In July 2019, Moody's Investors Service weighed in on how a dual-CEO leadership style could affect Chicago-based CommonSpirit Health, saying the model could be "cumbersome, potentially effecting [sic] the rate of organizational and cultural change." 

Just six months later, CommonSpirt is abandoning the model. While some merging entities only plan to sustain the co-CEO model for a year after merging or have a succession plan in place, questions on the model's effectiveness remain. 

Here are four health systems that recently ditched the dual-CEO model:

1. CommonSpirit Health co-CEO Kevin Lofton will retire from his role June 30. Co-CEO Lloyd Dean will take over as the organization's leader July 1. The co-CEO model was formed when San Francisco-based Dignity Health and Englewood, Colo.-based Catholic Health Initiatives formed CommonSpirt in February 2019.

2. Advocate Aurora Health moved to a single CEO model after it named Jim Skogsbergh president and CEO of the 28-hospital system in July 2019. The co-CEO model was put into place in April 2018 when Downers Grove, Ill.-based Advocate Health Care and Milwaukee-based Aurora Health Care merged to form Advocate Aurora Health.
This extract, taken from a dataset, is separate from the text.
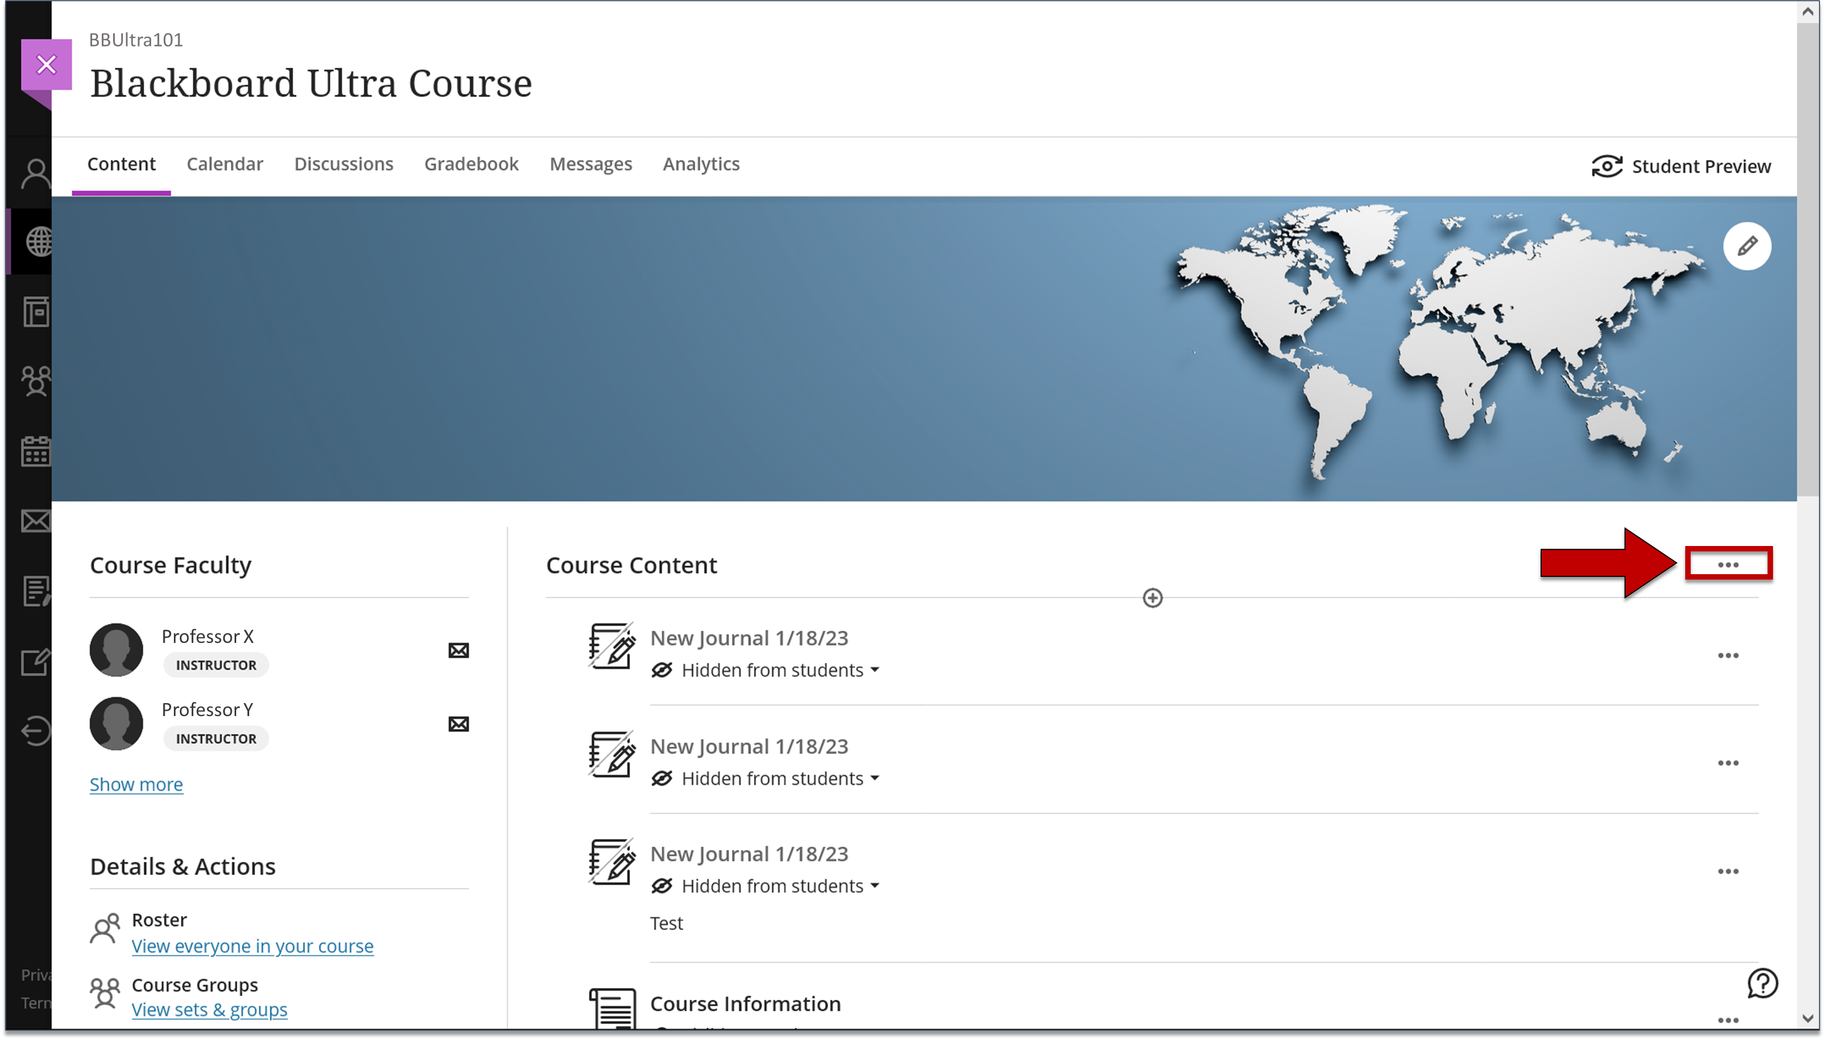
Task: Open Course Content ellipsis options menu
Action: [1728, 564]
3. In May 2019, Greenville, S.C.-based Prisma Health named Mark O'Halla its sole president and CEO to succeed Michael Riordan and Charles Beaman Jr. The two served as co-CEOs since the merger of Columbia, S.C.-based Palmetto Health and Greenville (S.C.) Health System in 2017.

4. John Lloyd, co-CEO of Edison, N.J.-based Hackensack Meridian Health, announced his retirement in December 2018. He co-led Hackensack Meridian Health with Robert Garrett since Hackensack (N.J.) University Medical Center and Meridian Health merged in 2016.